To begin with, Tom Neal and Ann Savage are far inferior as actors, even compared to marginal noir talent like Lizabeth Scott and Arthur Kennedy, and as such their performances drag down the entire production. While Neal is a capable onscreen presence, his voice-over narration is so rapid-fire as to come off comical in most instances. Savage is even worse. While the script might have provided her with a certain depth of character had she chosen (or been directed) to modulate her performance, instead she chews the scenery like James Cagney on speed. Her attempt to get Neal to go along with the plan to inherit from Haskell's father, her feeble attempts at seduction in the apartment, and her self-pitying drunken stupor, are all raced over like speed bumps at sixty on the Arizona desert highway and with the same jarring effect on the viewer. She's not a femme fatale, she's a nut job, and in the end the audience experiences more relief that she has died than suspense over what will happen to Neal as a result.

To be fair to Ulmer, however, perhaps that was the point. This is not a typical noir by any stretch. Neal's downward spiral is so precipitous that it is capable of eliciting laughter in much the same way as Steve Martin's depression-era Pennies from Heaven, but without the pathos of Bernadette Peters to slow up his careening descent. Even worse, Neal seems complicit in his own downfall because of his negative attitude. This also serves to ameliorate any sympathy the audience might feel for Neal. Rather than fate determining Neal's future, it is Neal's negative character.
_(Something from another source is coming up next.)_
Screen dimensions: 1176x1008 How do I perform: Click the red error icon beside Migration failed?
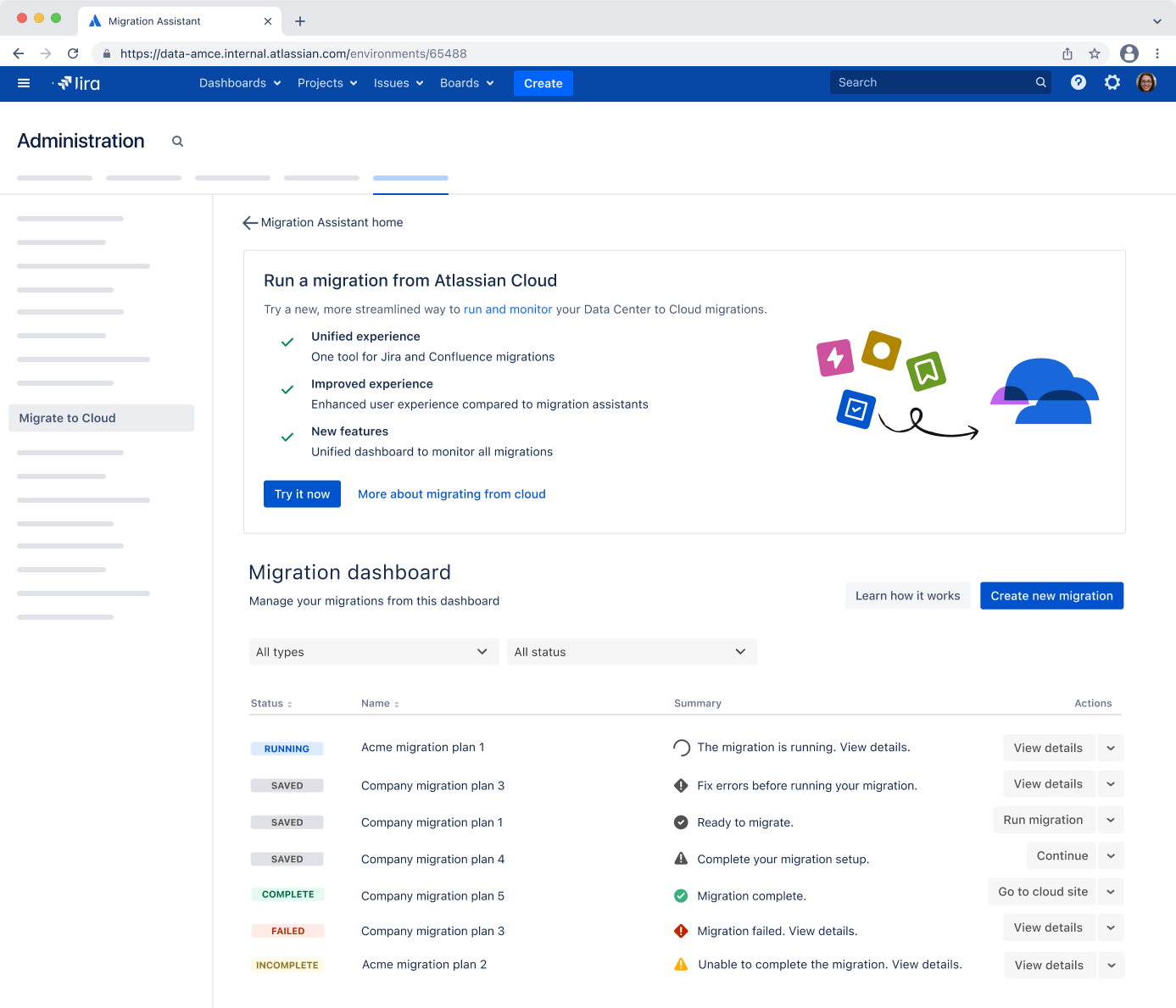[x=681, y=930]
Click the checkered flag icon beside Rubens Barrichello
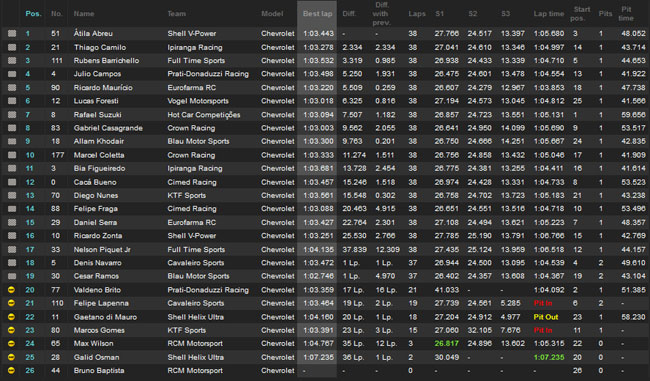 click(12, 61)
And in the end, Savage's line could easily have been the audience's: "I don't like your attitude, Roberts--all you do is bellyache."

But there are minor moments to admire. Ulmer's close-ups on a sweat-drenched Neal, complete with spotlight on his face against a dark background, are effective, especially when he pulls back to reveal the giant, expressionist coffee mug in the diner. In addition, the musical sequences are superb, with the pianist double demonstrating Tatum-like virtuosity that makes Neal's downfall that much more tragic. Among these scenes is the dream sequence where Neal imagines performing with Claudia Drake in a Hollywood nightclub, an element rarely seen in noir, the imagining of an idealized future. Ultimately, however, these moments are not enough to save the picture.
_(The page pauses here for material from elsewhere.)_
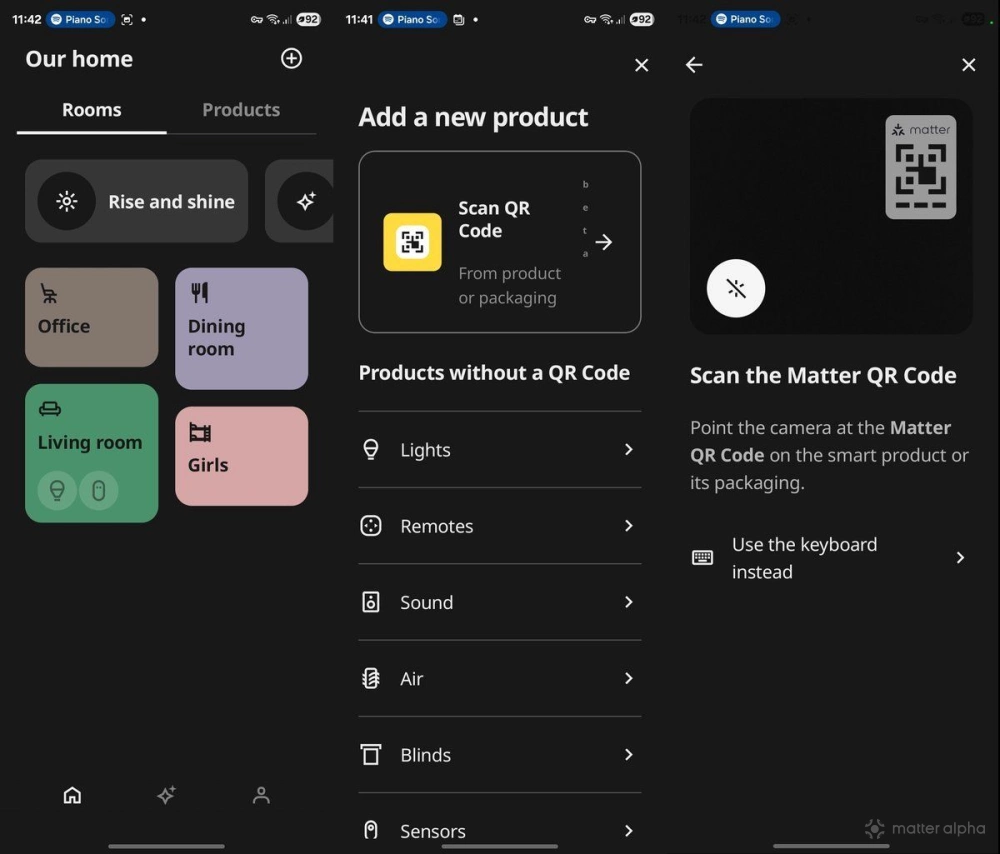
Task: Go back using the left arrow icon
Action: (x=694, y=65)
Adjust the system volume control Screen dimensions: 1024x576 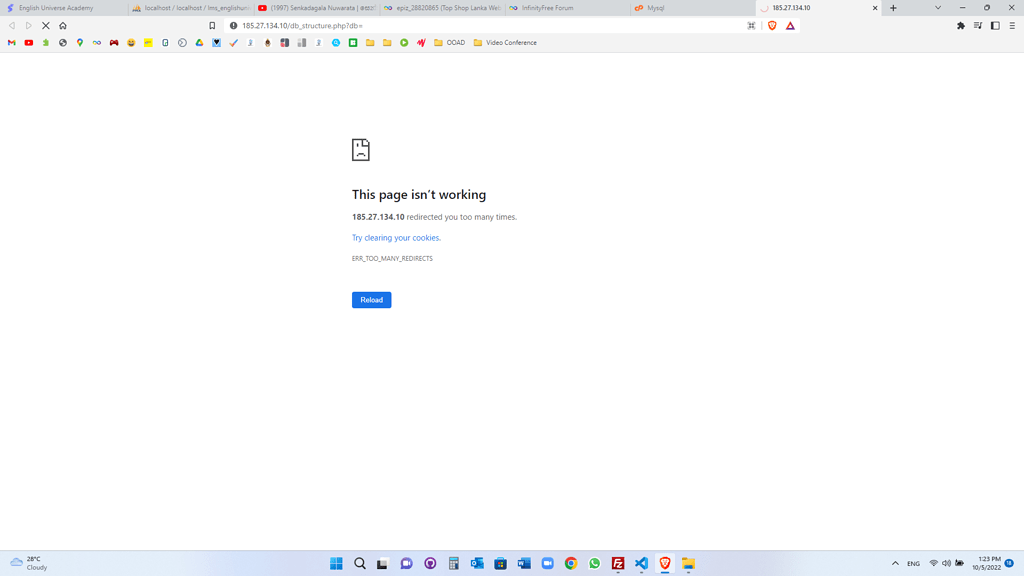tap(948, 563)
James Hoberman’s review of the picture for The B List is primarily an essay on Ulmer and, as such, a worthy expenditure of time, though the two paragraphs he spends on Detour are not enough to compel viewing. Like any poverty row feature there is simply too much to overcome, most critically the acting. As a cheap, independent film it certainly holds its own against Bowery Boys films on Monogram, Republic serials and John Wayne’s Lone Star westerns, and is miles ahead of PRC’s (Producers Releasing Corporation) usual productions of anti-Nazi propaganda and Rondo Hatton horror flicks. But like the films of Ed Wood, it’s something that needs to be seen to be believed.